Tally every line of the listing where the string "agent" is found, and state the total alone.
*** Opening ENTRIES SHOWN ***
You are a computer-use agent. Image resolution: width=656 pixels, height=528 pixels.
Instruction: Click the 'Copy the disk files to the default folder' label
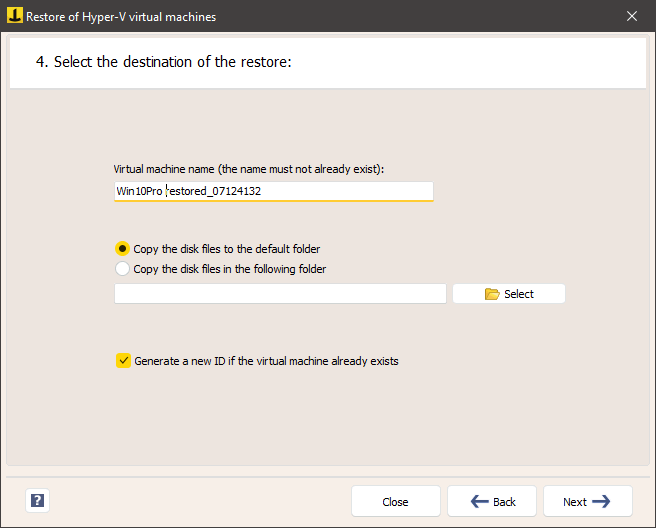(x=227, y=249)
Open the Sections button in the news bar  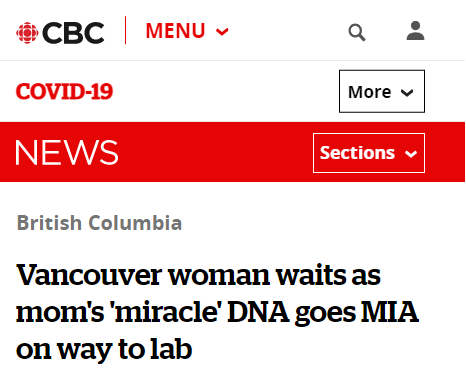point(369,153)
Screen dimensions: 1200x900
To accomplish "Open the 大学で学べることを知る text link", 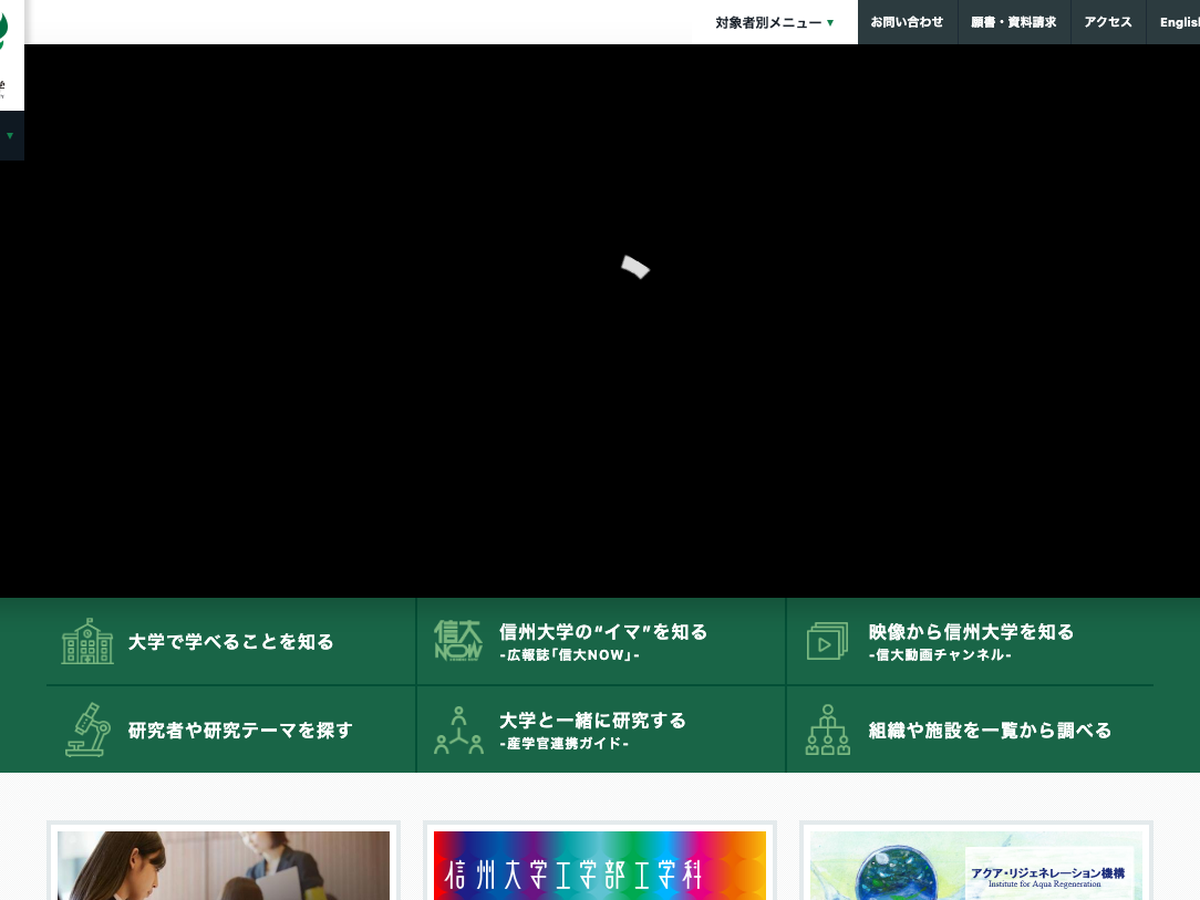I will coord(231,642).
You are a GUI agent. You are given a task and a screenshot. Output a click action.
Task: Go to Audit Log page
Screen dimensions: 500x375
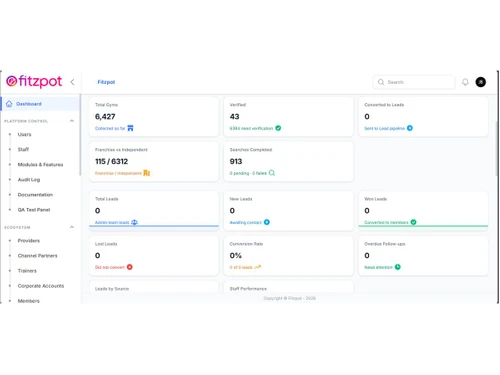[x=29, y=180]
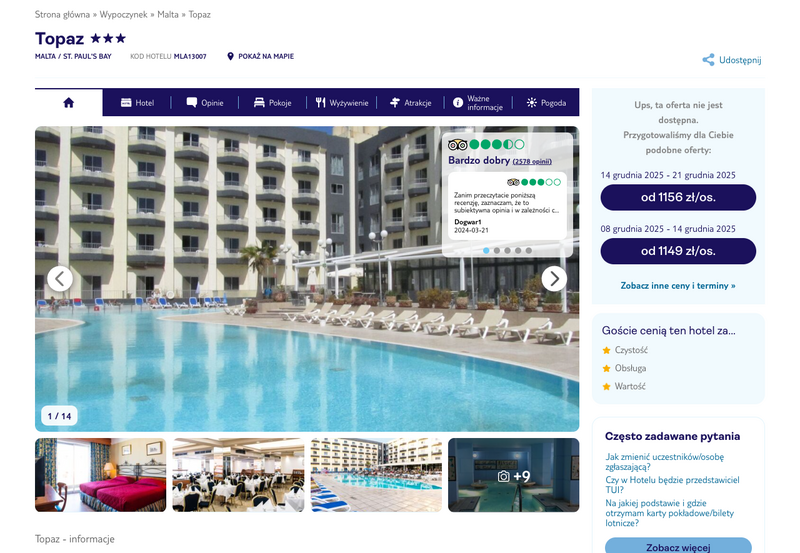Select the second review carousel dot

coord(496,250)
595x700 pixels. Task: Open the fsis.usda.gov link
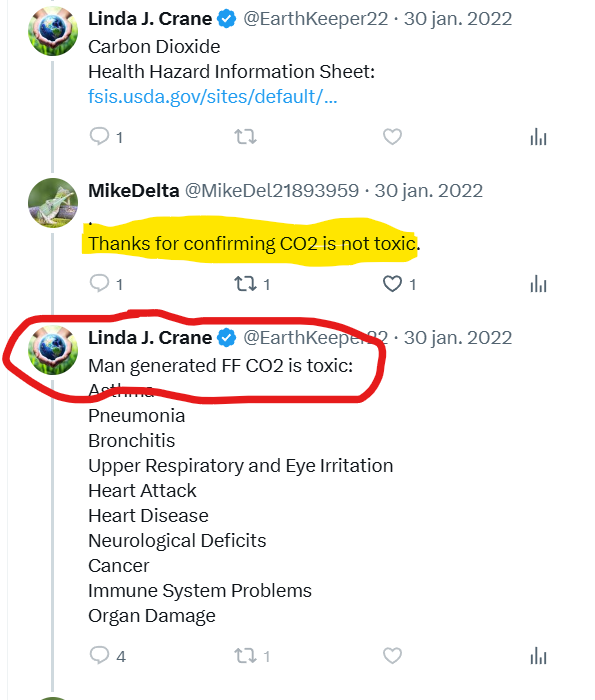click(212, 96)
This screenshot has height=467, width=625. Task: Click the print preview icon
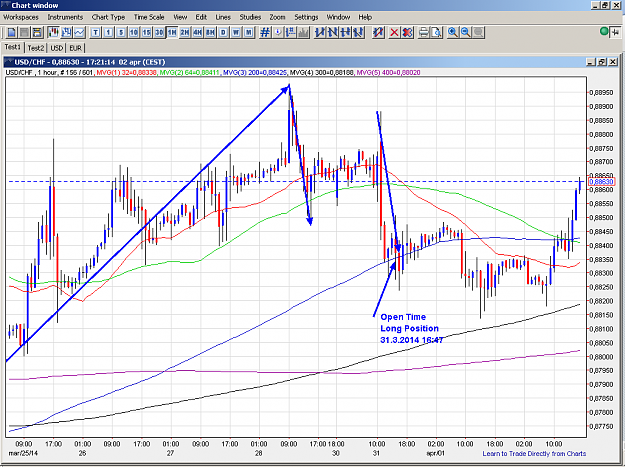click(437, 32)
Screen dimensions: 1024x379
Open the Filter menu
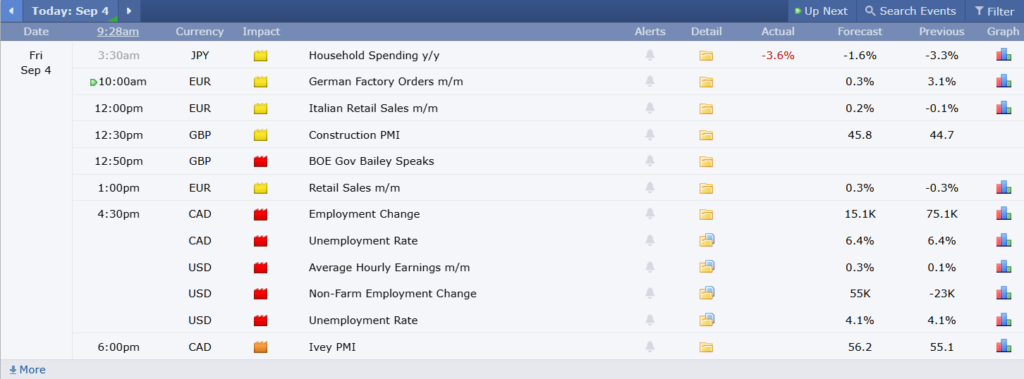(x=995, y=11)
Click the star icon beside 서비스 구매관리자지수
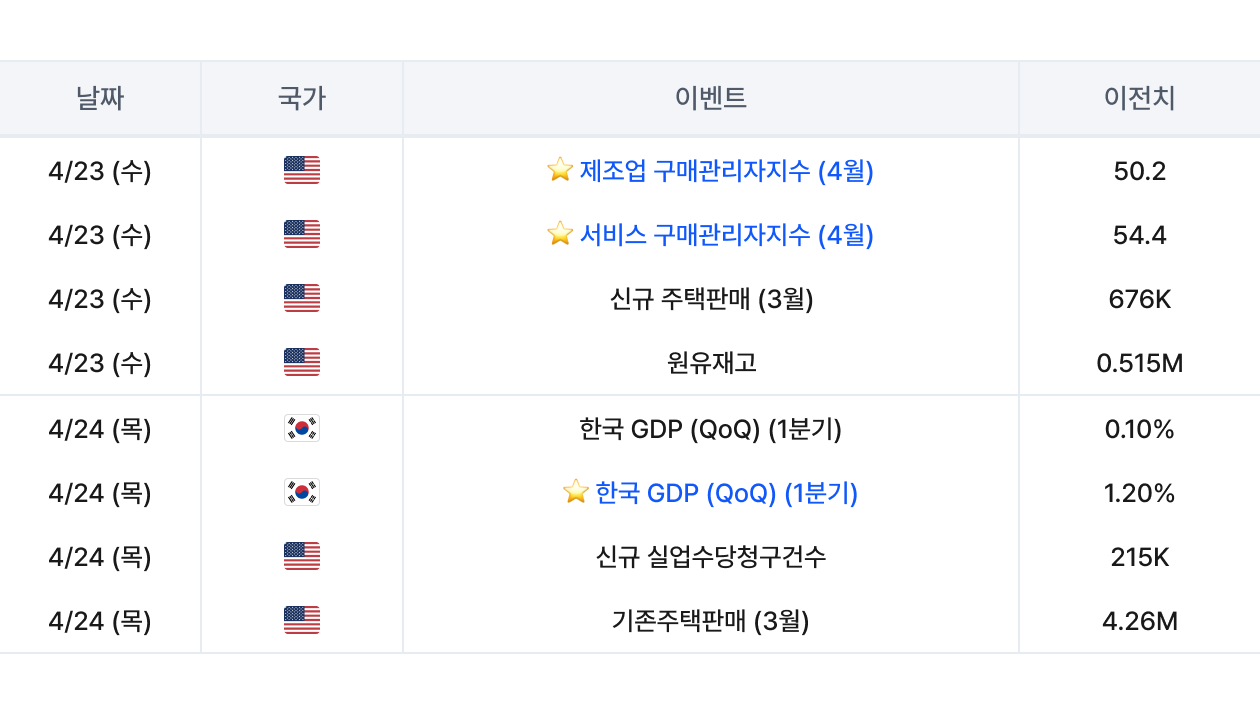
*** Closing ENTRIES SHOWN ***
ANSWER FOR THIS EXERCISE = 2